═════ RECORDED DATA

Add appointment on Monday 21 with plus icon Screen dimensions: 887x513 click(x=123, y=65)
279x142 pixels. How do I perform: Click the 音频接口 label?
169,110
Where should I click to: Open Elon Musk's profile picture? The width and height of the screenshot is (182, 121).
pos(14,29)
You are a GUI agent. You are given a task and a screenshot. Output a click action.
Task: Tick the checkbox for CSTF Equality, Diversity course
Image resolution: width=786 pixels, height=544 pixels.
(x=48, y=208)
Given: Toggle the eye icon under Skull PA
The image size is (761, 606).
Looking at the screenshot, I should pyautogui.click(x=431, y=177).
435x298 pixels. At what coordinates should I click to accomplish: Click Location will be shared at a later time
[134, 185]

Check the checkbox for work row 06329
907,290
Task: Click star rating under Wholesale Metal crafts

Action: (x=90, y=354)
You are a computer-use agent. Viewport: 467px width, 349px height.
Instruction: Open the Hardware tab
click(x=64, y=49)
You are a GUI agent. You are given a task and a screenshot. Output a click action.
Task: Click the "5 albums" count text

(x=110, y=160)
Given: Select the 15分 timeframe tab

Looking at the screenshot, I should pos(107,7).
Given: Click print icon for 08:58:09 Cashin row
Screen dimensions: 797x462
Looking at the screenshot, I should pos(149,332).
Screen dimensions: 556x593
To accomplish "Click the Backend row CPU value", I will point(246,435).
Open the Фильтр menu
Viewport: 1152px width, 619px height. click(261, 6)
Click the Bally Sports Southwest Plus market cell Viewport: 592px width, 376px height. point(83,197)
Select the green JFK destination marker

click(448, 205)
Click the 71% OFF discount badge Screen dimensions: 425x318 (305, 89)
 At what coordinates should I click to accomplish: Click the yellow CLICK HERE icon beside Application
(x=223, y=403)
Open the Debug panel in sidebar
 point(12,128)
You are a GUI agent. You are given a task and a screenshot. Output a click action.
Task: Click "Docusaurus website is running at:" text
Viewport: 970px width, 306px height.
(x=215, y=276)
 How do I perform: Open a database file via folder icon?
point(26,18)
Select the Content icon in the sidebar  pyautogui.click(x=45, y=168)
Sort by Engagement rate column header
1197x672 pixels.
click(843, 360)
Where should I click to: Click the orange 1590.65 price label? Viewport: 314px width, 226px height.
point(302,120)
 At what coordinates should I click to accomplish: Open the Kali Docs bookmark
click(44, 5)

══════════

YOUR TASK
Lines from the one containing "website is running" through the final line of the material should be set down exactly, and no other lines.

SOLUTION FOR THIS EXERCISE
Task: Click "Docusaurus website is running at:" text
Viewport: 970px width, 306px height.
(x=215, y=276)
 How do I perform: Open a database file via folder icon?
point(26,18)
Select the Content icon in the sidebar  pyautogui.click(x=45, y=168)
Sort by Engagement rate column header
1197x672 pixels.
click(843, 360)
Where should I click to: Click the orange 1590.65 price label? Viewport: 314px width, 226px height.
point(302,120)
 At what coordinates should I click to accomplish: Open the Kali Docs bookmark
click(44, 5)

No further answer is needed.